Я посмотрела на окно, где Ада глядела на меня в панике.

Существо было там, в дюймах над ней, на выступе крыши. Она кричала, боясь за меня, не видя существо.

Потому что это было оно.

Лавкрафт не выдумывал.

У него было тело ребенка с длинными конечностями. Жемчужные когти на руках и ногах. Крылья летучей мыши с венами были покрыты вшами.

Голова была слишком круглой для человеческой. Ушей не было. Как и носа. Только красные глаза, что выпирали из головы, как у крысы, и слишком широкий рот с двойными рядами акульих зубов. Знакомая улыбка в оригинале.

Я смотрела, боясь отвести взгляд, нижняя часть тела раскачивалась подо мной. Я уставала.
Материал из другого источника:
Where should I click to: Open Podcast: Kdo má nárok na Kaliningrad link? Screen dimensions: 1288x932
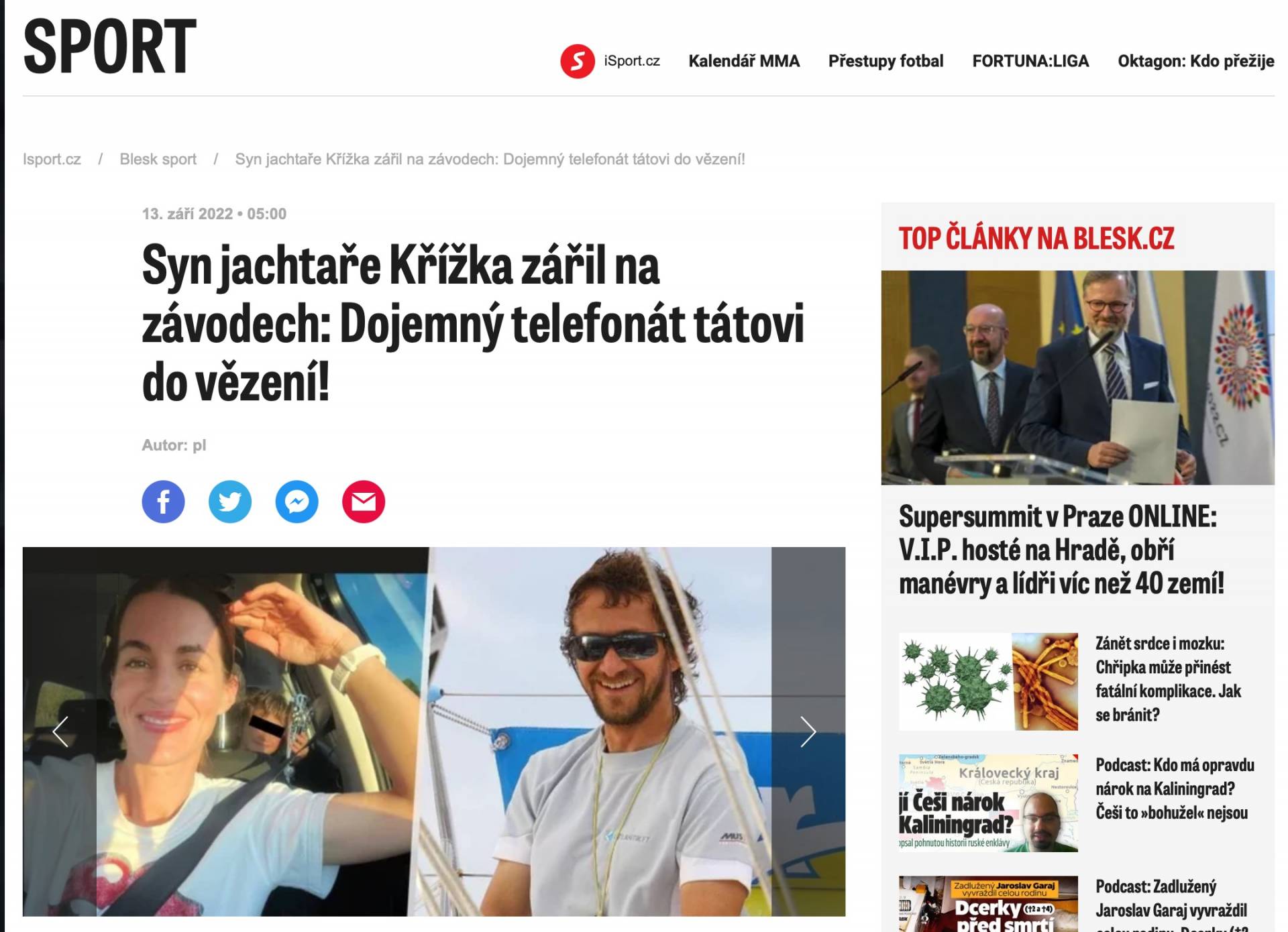(1175, 789)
Существо хотело играть в гляделки, а я сомневалась, что выиграю.

Руки съехали на дюйм, когда отец вернулся к окну с веревкой. Он бросил ее мне и сказал хвататься.

Я слышала, как мама внизу тащит что-то металлическое по камням, и я надеялась, что это лестница.

- Хватай веревку, так проще, - прокричал он. Я посмотрела на него и не могла забыть этот взгляд. Такое количество боли и тревоги на его лице я никогда не хотела больше видеть. Он был в пижаме, с растрепанными волосами, лицо было красным и потным, он пытался спасти дочь от угрозы. Пытался спасти ее от себя. Я сосредоточилась на этом - на нем - а не на существе наверху, и из последних сил схватилась за веревку.

Грубые волокна впились в разодранные руки, но я стиснула зубы и дала ему с Адой втянуть меня, пока мои руки не оказались на карнизе. Я смогла ввалиться в окно.

Руки подхватили меня за плечи и талию, и я оказалась внутри. Я рухнула на пол, задыхаясь, все тело болело, руки и ноги кровоточили, были покрыты новыми царапинами.

Получилось.

Я была жива.

Но не в безопасности.

* * *

- Перри, ты меня слушаешь? - спросила мама, повернув с шоссе на улицу с односторонним движением.

Я не слушала. Я даже не знала, где была.

О, точно. Мы ехали к доктору. Чтобы посмотреть, что не так.

Все двигалось медленнее. Медленнее, хотя я была в сознании, смотрела на голые зимние деревья на улице и мрачные лица прохожих, встречающих очередной серый день. Все было медленным. А потом они ускорились. Как утром. Я прожила его на автопилоте, но не знала, что делала или говорила.